### WHAT THIS TASK INVOLVES
Reproduce the data that follows precisely.

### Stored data
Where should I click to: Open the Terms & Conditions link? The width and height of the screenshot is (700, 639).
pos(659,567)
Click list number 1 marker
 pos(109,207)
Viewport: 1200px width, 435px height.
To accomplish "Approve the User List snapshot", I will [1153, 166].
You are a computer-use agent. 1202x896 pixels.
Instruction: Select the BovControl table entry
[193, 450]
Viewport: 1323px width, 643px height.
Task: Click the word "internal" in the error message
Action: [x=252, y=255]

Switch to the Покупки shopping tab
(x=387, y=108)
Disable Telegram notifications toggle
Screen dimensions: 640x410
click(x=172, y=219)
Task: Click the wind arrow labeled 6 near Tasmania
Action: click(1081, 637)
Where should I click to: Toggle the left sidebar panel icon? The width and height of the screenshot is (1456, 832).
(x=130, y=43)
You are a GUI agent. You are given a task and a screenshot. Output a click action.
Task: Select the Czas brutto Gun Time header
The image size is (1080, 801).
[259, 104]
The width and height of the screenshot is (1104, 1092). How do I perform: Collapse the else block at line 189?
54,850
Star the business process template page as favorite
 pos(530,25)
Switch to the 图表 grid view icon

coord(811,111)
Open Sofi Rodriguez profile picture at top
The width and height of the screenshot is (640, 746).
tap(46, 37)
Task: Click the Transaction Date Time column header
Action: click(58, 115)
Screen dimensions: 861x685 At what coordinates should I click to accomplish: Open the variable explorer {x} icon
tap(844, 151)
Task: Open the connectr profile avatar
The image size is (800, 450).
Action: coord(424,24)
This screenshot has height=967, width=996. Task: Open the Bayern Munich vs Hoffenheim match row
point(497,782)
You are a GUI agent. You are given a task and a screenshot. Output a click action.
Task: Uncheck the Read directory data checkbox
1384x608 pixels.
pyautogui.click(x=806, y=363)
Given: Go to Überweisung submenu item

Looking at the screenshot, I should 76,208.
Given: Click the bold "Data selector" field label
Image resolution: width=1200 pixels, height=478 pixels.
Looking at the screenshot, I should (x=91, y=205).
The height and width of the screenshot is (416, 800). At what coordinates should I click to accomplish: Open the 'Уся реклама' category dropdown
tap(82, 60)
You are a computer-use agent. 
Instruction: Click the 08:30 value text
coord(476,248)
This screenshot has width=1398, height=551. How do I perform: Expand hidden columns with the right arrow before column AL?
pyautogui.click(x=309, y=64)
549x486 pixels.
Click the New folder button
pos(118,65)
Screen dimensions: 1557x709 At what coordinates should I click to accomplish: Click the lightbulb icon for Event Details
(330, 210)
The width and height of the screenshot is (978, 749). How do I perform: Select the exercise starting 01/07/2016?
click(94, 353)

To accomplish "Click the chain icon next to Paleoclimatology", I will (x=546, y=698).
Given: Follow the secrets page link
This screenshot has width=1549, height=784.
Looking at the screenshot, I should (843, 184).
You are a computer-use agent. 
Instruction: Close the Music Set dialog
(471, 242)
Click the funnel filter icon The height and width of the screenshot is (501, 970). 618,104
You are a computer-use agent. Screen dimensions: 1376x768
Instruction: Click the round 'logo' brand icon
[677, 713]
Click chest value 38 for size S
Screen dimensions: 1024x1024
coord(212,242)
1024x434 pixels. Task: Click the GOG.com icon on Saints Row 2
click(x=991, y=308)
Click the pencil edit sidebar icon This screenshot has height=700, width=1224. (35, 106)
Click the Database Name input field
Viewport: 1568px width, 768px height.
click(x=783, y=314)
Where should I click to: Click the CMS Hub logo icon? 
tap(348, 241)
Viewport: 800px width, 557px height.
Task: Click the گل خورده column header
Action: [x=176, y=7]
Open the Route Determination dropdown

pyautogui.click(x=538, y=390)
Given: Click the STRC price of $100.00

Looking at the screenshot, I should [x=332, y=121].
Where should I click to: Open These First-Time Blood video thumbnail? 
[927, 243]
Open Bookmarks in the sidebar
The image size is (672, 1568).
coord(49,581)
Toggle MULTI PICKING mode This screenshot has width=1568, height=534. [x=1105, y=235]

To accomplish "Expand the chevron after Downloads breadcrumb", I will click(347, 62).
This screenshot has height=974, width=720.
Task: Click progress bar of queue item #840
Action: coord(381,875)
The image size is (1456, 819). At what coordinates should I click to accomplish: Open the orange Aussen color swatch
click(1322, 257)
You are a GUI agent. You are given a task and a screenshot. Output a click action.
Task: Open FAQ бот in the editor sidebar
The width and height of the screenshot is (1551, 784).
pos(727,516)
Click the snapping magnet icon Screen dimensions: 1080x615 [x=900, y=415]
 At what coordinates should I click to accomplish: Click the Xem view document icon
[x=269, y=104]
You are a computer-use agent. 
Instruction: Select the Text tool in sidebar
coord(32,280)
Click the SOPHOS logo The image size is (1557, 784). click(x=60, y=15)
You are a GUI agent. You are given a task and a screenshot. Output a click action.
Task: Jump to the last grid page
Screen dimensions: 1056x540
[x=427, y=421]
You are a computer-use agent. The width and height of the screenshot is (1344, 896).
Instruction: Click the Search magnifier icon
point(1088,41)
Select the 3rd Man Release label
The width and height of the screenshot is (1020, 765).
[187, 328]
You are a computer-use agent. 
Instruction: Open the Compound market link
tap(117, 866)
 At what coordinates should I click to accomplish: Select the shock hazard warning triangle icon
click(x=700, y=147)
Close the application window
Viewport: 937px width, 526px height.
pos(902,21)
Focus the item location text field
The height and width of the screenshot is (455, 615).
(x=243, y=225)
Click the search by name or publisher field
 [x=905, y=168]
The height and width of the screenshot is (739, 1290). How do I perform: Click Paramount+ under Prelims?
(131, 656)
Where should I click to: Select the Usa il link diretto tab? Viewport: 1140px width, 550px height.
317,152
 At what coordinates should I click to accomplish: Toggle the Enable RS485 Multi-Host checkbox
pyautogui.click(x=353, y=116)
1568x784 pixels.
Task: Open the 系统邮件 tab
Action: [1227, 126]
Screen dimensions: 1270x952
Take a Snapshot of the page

### SOLUTION FOR THIS TASK
Where should I click to: Open the Terms & Conditions link? The width and height of the screenshot is (700, 639).
pos(659,567)
Click list number 1 marker
 pos(109,207)
Viewport: 1200px width, 435px height.
To accomplish "Approve the User List snapshot", I will [1153, 166].
You are a computer-use agent. 1202x896 pixels.
Instruction: Select the BovControl table entry
[193, 450]
Viewport: 1323px width, 643px height.
Task: Click the word "internal" in the error message
Action: [x=252, y=255]

Switch to the Покупки shopping tab
(x=387, y=108)
Disable Telegram notifications toggle
Screen dimensions: 640x410
click(x=172, y=219)
Task: Click the wind arrow labeled 6 near Tasmania
Action: click(1081, 637)
Where should I click to: Toggle the left sidebar panel icon? The width and height of the screenshot is (1456, 832).
(x=130, y=43)
You are a GUI agent. You are given a task and a screenshot. Output a click action.
Task: Select the Czas brutto Gun Time header
The image size is (1080, 801).
[259, 104]
The width and height of the screenshot is (1104, 1092). How do I perform: Collapse the else block at line 189?
54,850
Star the business process template page as favorite
 pos(530,25)
Switch to the 图表 grid view icon

coord(811,111)
Open Sofi Rodriguez profile picture at top
The width and height of the screenshot is (640, 746).
tap(46, 37)
Task: Click the Transaction Date Time column header
Action: click(58, 115)
Screen dimensions: 861x685 At what coordinates should I click to accomplish: Open the variable explorer {x} icon
tap(844, 151)
Task: Open the connectr profile avatar
The image size is (800, 450).
Action: coord(424,24)
This screenshot has height=967, width=996. Task: Open the Bayern Munich vs Hoffenheim match row
point(497,782)
You are a GUI agent. You are given a task and a screenshot. Output a click action.
Task: Uncheck the Read directory data checkbox
1384x608 pixels.
pyautogui.click(x=806, y=363)
Given: Go to Überweisung submenu item

Looking at the screenshot, I should 76,208.
Given: Click the bold "Data selector" field label
Image resolution: width=1200 pixels, height=478 pixels.
Looking at the screenshot, I should (x=91, y=205).
The height and width of the screenshot is (416, 800). At what coordinates should I click to accomplish: Open the 'Уся реклама' category dropdown
tap(82, 60)
You are a computer-use agent. 
Instruction: Click the 08:30 value text
coord(476,248)
This screenshot has width=1398, height=551. How do I perform: Expand hidden columns with the right arrow before column AL?
pyautogui.click(x=309, y=64)
549x486 pixels.
Click the New folder button
pos(118,65)
Screen dimensions: 1557x709 At what coordinates should I click to accomplish: Click the lightbulb icon for Event Details
(330, 210)
The width and height of the screenshot is (978, 749). How do I perform: Select the exercise starting 01/07/2016?
click(94, 353)

To accomplish "Click the chain icon next to Paleoclimatology", I will (x=546, y=698).
Given: Follow the secrets page link
This screenshot has width=1549, height=784.
Looking at the screenshot, I should (843, 184).
You are a computer-use agent. 
Instruction: Close the Music Set dialog
(471, 242)
Click the funnel filter icon The height and width of the screenshot is (501, 970). 618,104
You are a computer-use agent. Screen dimensions: 1376x768
Instruction: Click the round 'logo' brand icon
[677, 713]
Click chest value 38 for size S
Screen dimensions: 1024x1024
coord(212,242)
1024x434 pixels. Task: Click the GOG.com icon on Saints Row 2
click(x=991, y=308)
Click the pencil edit sidebar icon This screenshot has height=700, width=1224. (35, 106)
Click the Database Name input field
Viewport: 1568px width, 768px height.
click(x=783, y=314)
Where should I click to: Click the CMS Hub logo icon? 
tap(348, 241)
Viewport: 800px width, 557px height.
Task: Click the گل خورده column header
Action: [x=176, y=7]
Open the Route Determination dropdown

pyautogui.click(x=538, y=390)
Given: Click the STRC price of $100.00

Looking at the screenshot, I should [x=332, y=121].
Where should I click to: Open These First-Time Blood video thumbnail? 
[927, 243]
Open Bookmarks in the sidebar
The image size is (672, 1568).
coord(49,581)
Toggle MULTI PICKING mode This screenshot has width=1568, height=534. [x=1105, y=235]

To accomplish "Expand the chevron after Downloads breadcrumb", I will click(347, 62).
This screenshot has height=974, width=720.
Task: Click progress bar of queue item #840
Action: coord(381,875)
The image size is (1456, 819). At what coordinates should I click to accomplish: Open the orange Aussen color swatch
click(1322, 257)
You are a GUI agent. You are given a task and a screenshot. Output a click action.
Task: Open FAQ бот in the editor sidebar
The width and height of the screenshot is (1551, 784).
pos(727,516)
Click the snapping magnet icon Screen dimensions: 1080x615 [x=900, y=415]
 At what coordinates should I click to accomplish: Click the Xem view document icon
[x=269, y=104]
You are a computer-use agent. 
Instruction: Select the Text tool in sidebar
coord(32,280)
Click the SOPHOS logo The image size is (1557, 784). click(x=60, y=15)
You are a GUI agent. You are given a task and a screenshot. Output a click action.
Task: Jump to the last grid page
Screen dimensions: 1056x540
[x=427, y=421]
You are a computer-use agent. The width and height of the screenshot is (1344, 896).
Instruction: Click the Search magnifier icon
point(1088,41)
Select the 3rd Man Release label
The width and height of the screenshot is (1020, 765).
[187, 328]
You are a computer-use agent. 
Instruction: Open the Compound market link
tap(117, 866)
 At what coordinates should I click to accomplish: Select the shock hazard warning triangle icon
click(x=700, y=147)
Close the application window
Viewport: 937px width, 526px height.
pos(902,21)
Focus the item location text field
The height and width of the screenshot is (455, 615).
(x=243, y=225)
Click the search by name or publisher field
 [x=905, y=168]
The height and width of the screenshot is (739, 1290). How do I perform: Click Paramount+ under Prelims?
(131, 656)
Where should I click to: Select the Usa il link diretto tab? Viewport: 1140px width, 550px height.
317,152
 At what coordinates should I click to accomplish: Toggle the Enable RS485 Multi-Host checkbox
pyautogui.click(x=353, y=116)
1568x784 pixels.
Task: Open the 系统邮件 tab
Action: [1227, 126]
Screen dimensions: 1270x952
Take a Snapshot of the page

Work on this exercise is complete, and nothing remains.